When feeding on tomato leaves, T. evansi was found to suppress anti-mite plant defenses by down-regulating the expression of genes involved in the regulation of secondary metabolites and defense proteins, increasing the fitness of these mites in the absence of competitors [20, 21]. However, water deficit stress in tomato plants had been reported to increase some of these plant defenses, such as protease inhibitors and the oxidative enzymes polyphenol oxidases and peroxidases [6, 22, 23]. On the other hand, water deficit stress can elicit accumulations of nutrients in tomato plants. Among such nutrients, free amino acids, which are known to be instrumental in the maintenance of host plant osmotic balance, and free sugars are usually detected at elevated levels, and can therefore contribute to improve mite performance [24]. Moreover, free proline, a nonessential amino acid for arthropods that accumulates in most drought-stressed plants, has been reported to be a feeding stimulant for many phytophagous species [4]. However, there is little information on the combined effects of both biotic (mites) and abiotic (drought) stress on the tomato plant physiology and on how these changes influence T. evansi performance.

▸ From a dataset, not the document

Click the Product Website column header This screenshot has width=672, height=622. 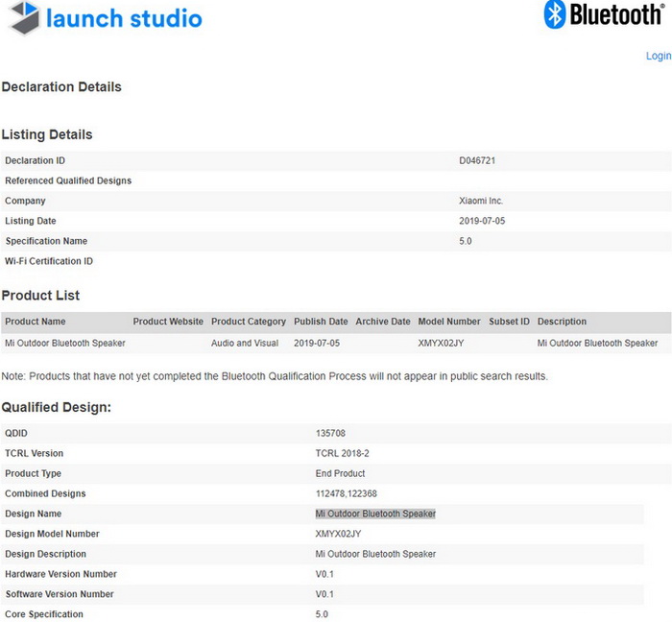tap(168, 322)
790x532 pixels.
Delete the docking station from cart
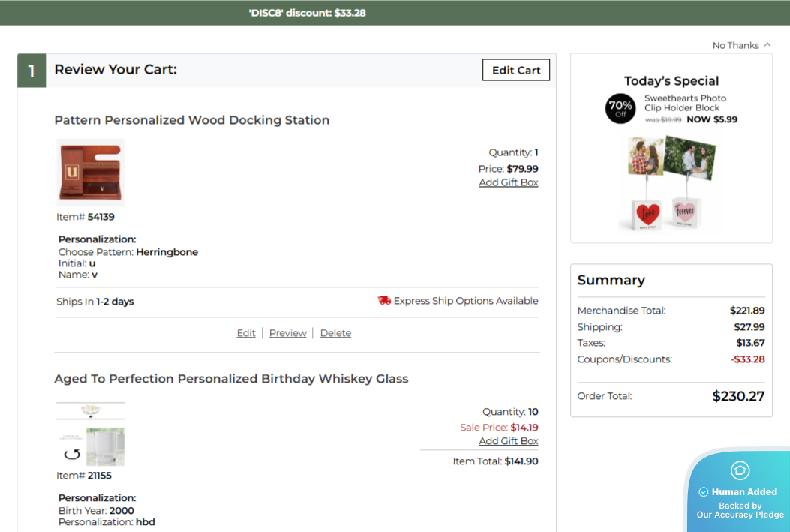(x=335, y=333)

This study represents an attempt to establish if mild or moderate drought stress (simulating two scenarios of deficit irrigation) induces physiological changes (i.e. nutritional values and chemical defenses) in tomato plants, and if they have an effect on T. evansi behavior, development and physiology. This holistic approach provides insight into the bottom-up effects that may influence mite performance on drought-stressed tomato plants and the implications for outbreak risks of T. evansi, which might strongly affect tomato production on area-wide scales.
Materials and Methods
Plant material and mites rearing
A colony of T. evansi collected in Beausoleil (South of France) was provided by Dr. Maria Navajas (CBGP, France). Mites were maintained on detached tomato leaves (Solanum lycopersicum L., cv. Moneymaker) placed on ventilated plastic cages (22x30x15 cm) for about 30 generations. The petiole of the leaves was in contact with a thin layer of water in the bottom of the cages to avoid mites escaping and to maintain the leaf turgor. Tomato plants were grown from seeds in 40 wells trays. Plants with 3 expanded leaves were transferred to 2.5 liters pots (diameter: 16 cm, height: 15 cm) (Maceflor, Valencia, Spain) filled with 600 g of Universal growing medium `Compo sana´ (Compo GmbH, Münster, Germany) and watered to saturation. The mite colony and the tomato plants were maintained on a climate room at 25°C±1°C, 50±5% relative humidity and a 16 h light/8 h dark photoperiod.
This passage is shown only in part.